TASK TO COMPLETE: All entries below are to be reproduced precisely as they stand, without the pictures.

STUDY MATERIAL:
+ + +
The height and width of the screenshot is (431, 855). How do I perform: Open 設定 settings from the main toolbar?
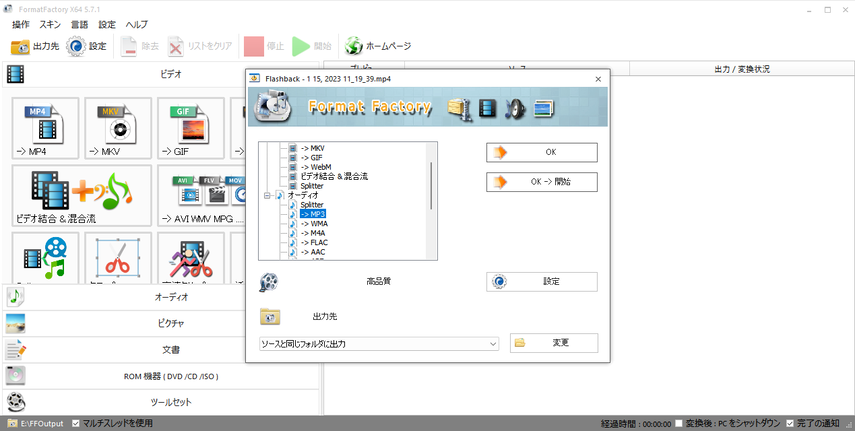coord(77,46)
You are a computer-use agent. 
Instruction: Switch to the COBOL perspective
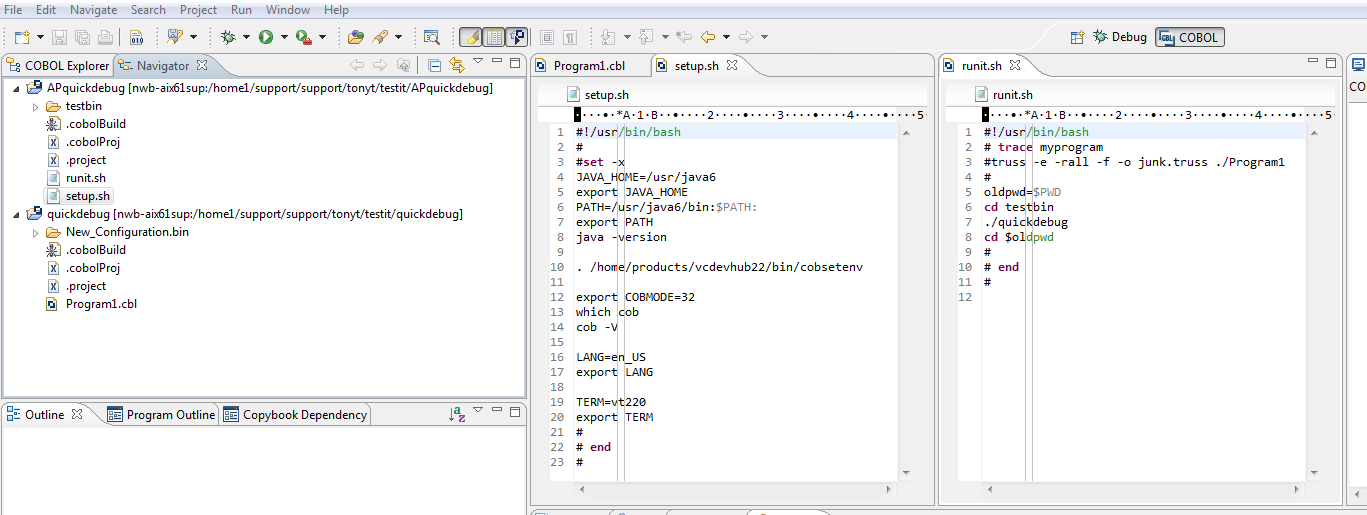(1190, 37)
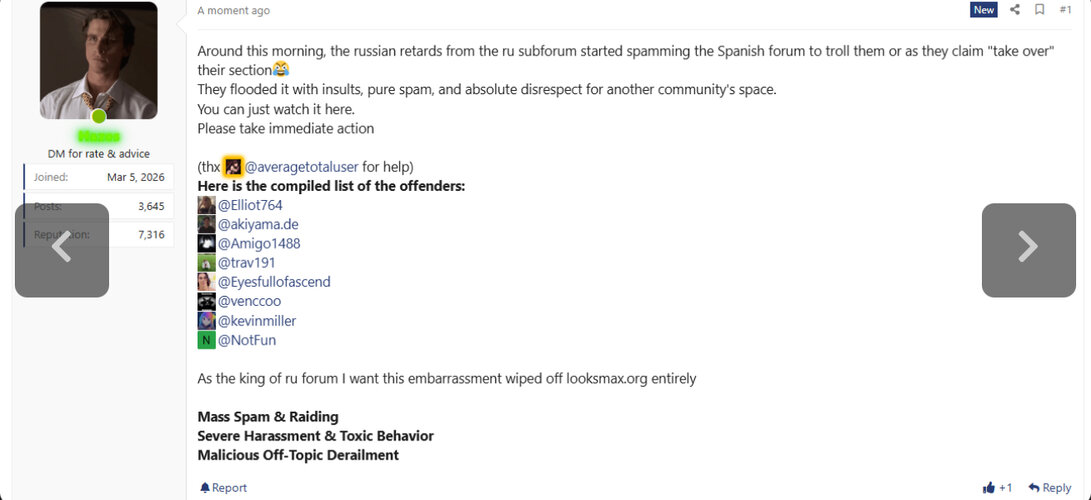Screen dimensions: 1091x500
Task: Click the share icon on the post
Action: (1014, 10)
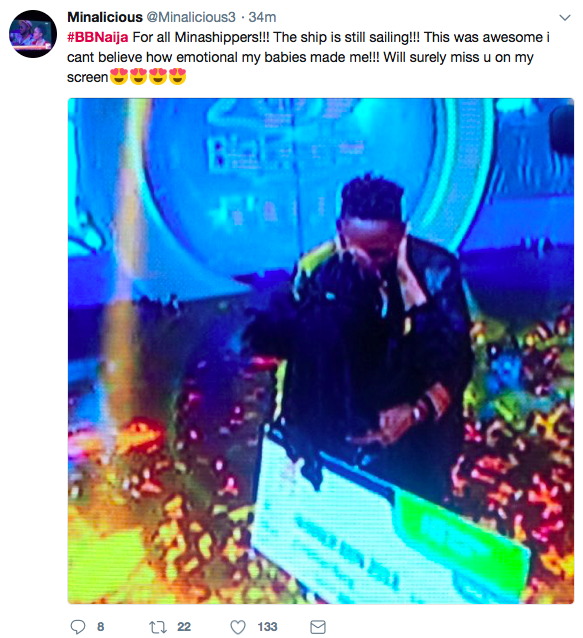Viewport: 583px width, 638px height.
Task: Open the @Minalicious3 handle link
Action: (190, 17)
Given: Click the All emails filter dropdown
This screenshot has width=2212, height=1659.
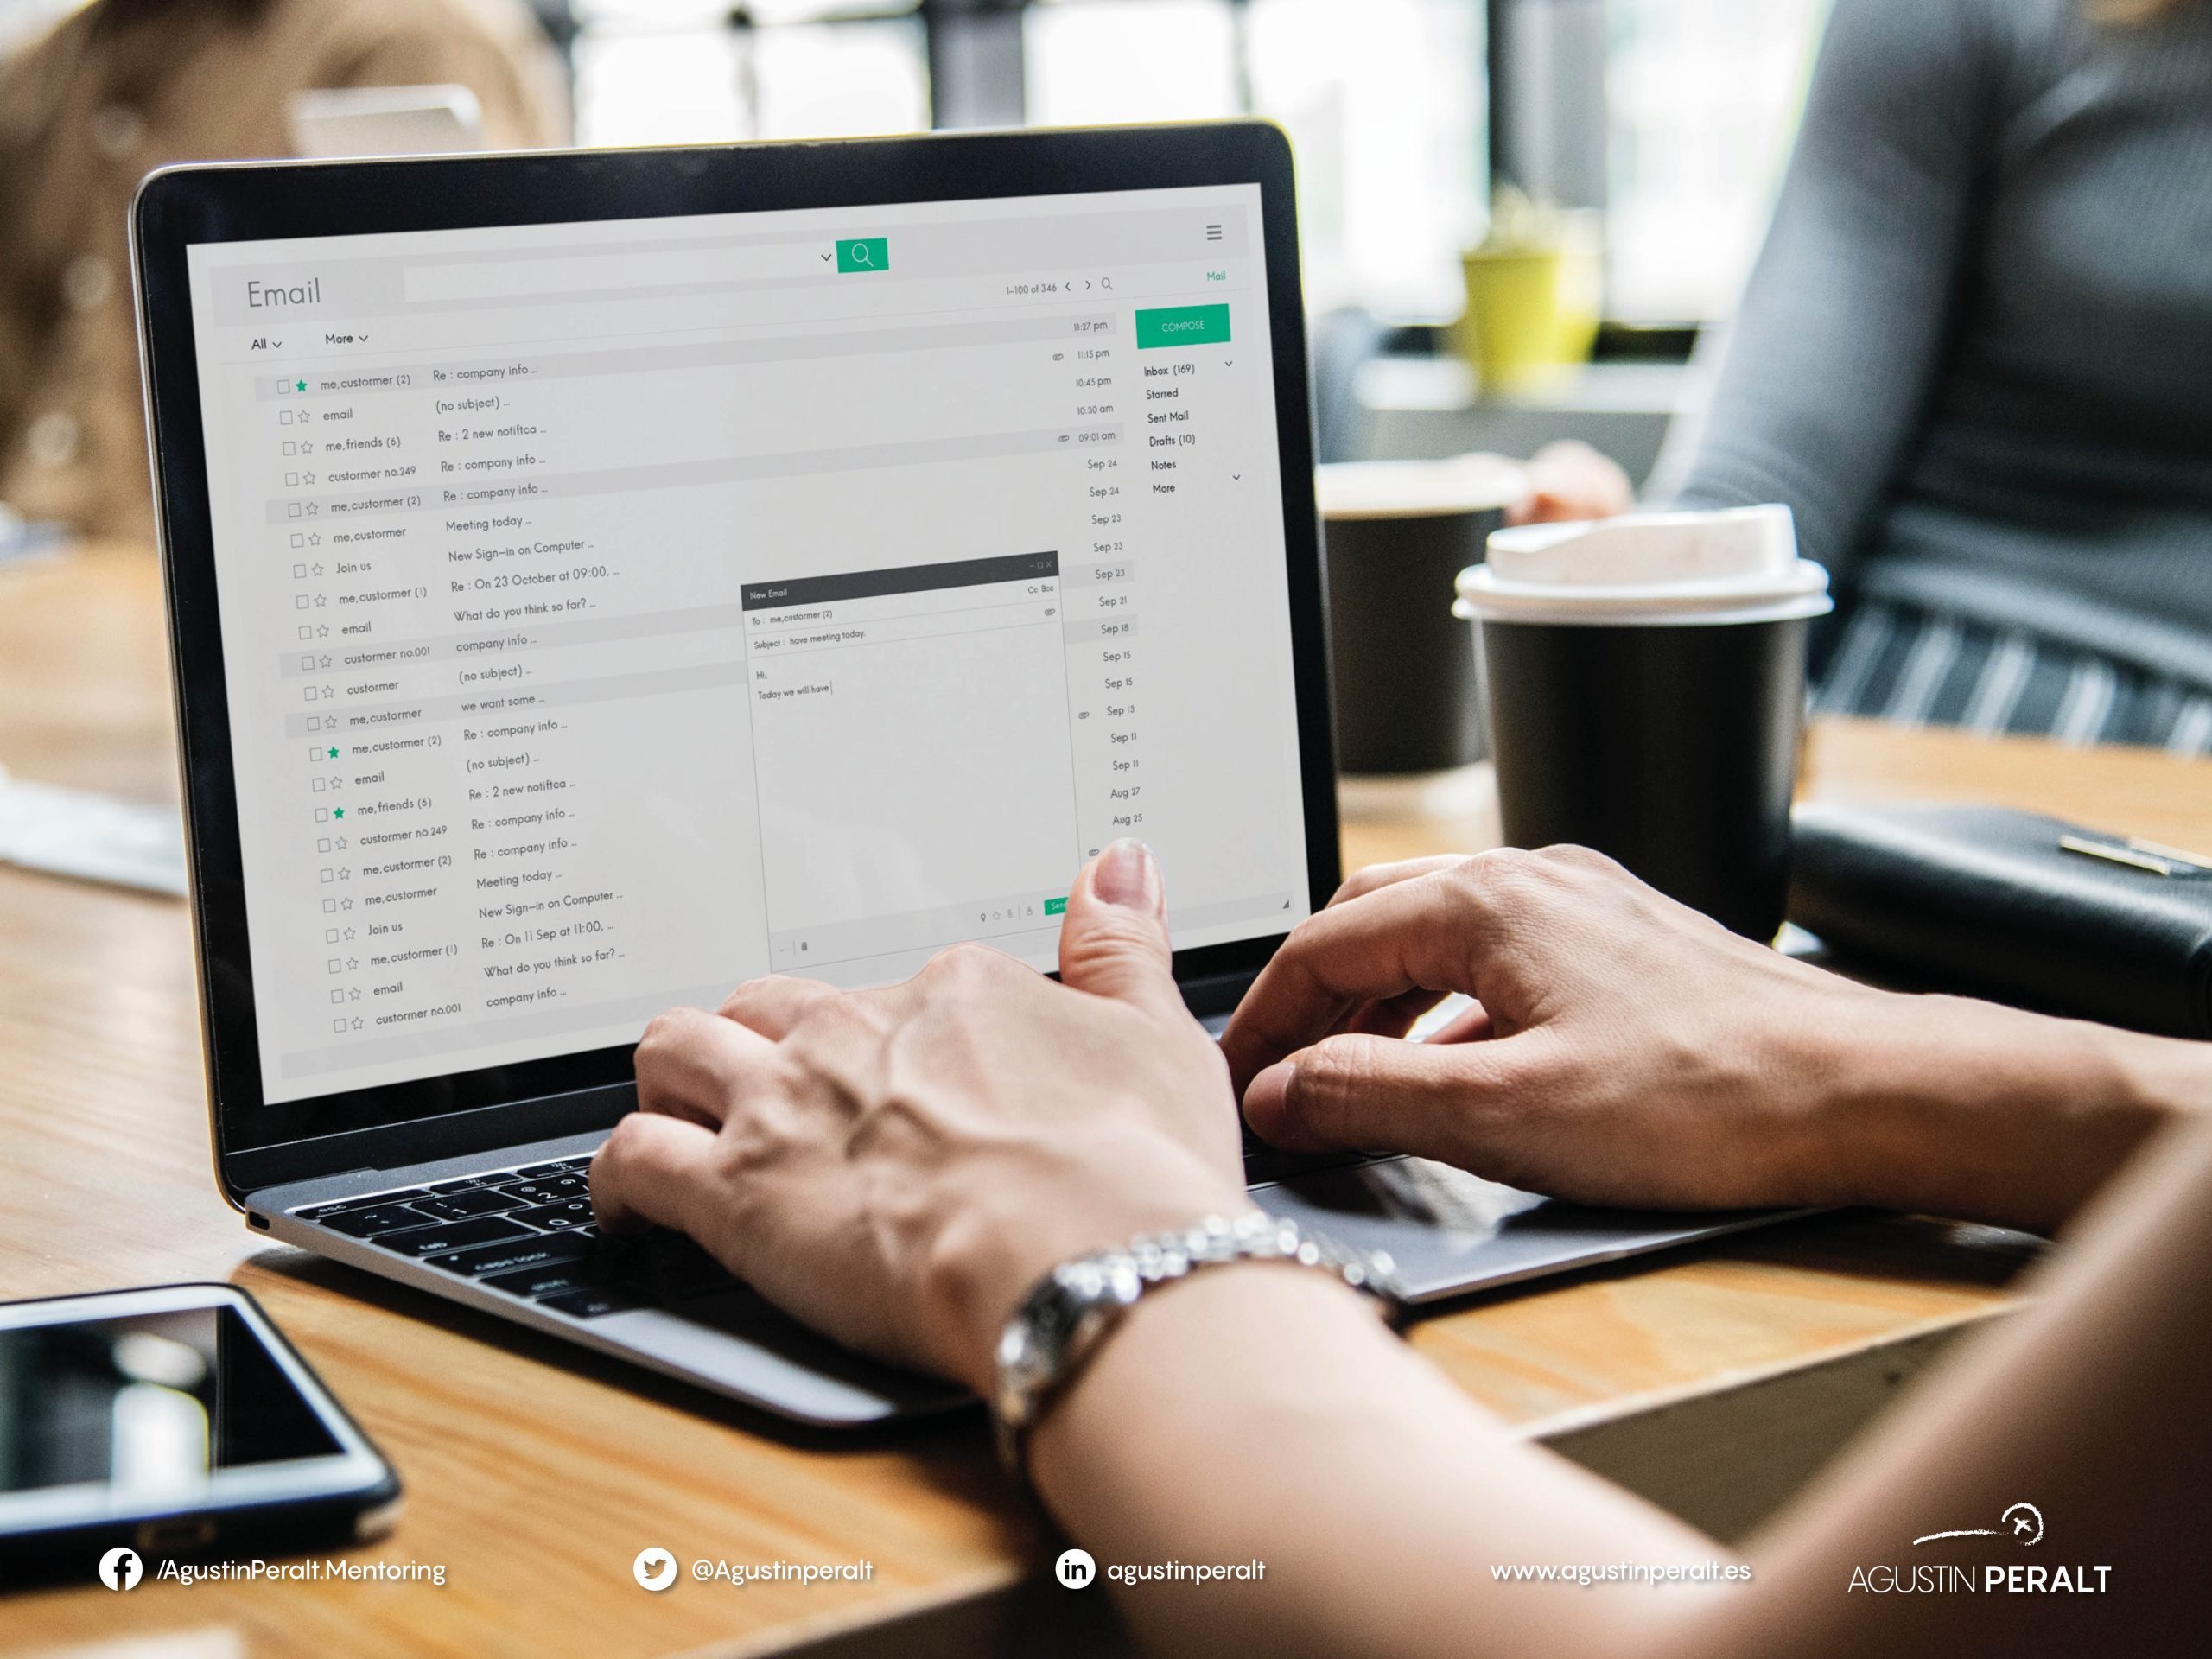Looking at the screenshot, I should point(268,341).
+ + +
ANSWER AREA:
The height and width of the screenshot is (431, 855). How do I perform: Open 設定 settings from the main toolbar?
coord(77,46)
You are a computer-use agent. 
Instruction: Switch to the COBOL perspective
(1190, 37)
Screen dimensions: 1091x500
Task: Click the share icon on the post
Action: (1014, 10)
Viewport: 583px width, 638px height.
Task: Open the @Minalicious3 handle link
Action: (190, 17)
Given: Click the All emails filter dropdown
This screenshot has width=2212, height=1659.
Looking at the screenshot, I should point(268,341).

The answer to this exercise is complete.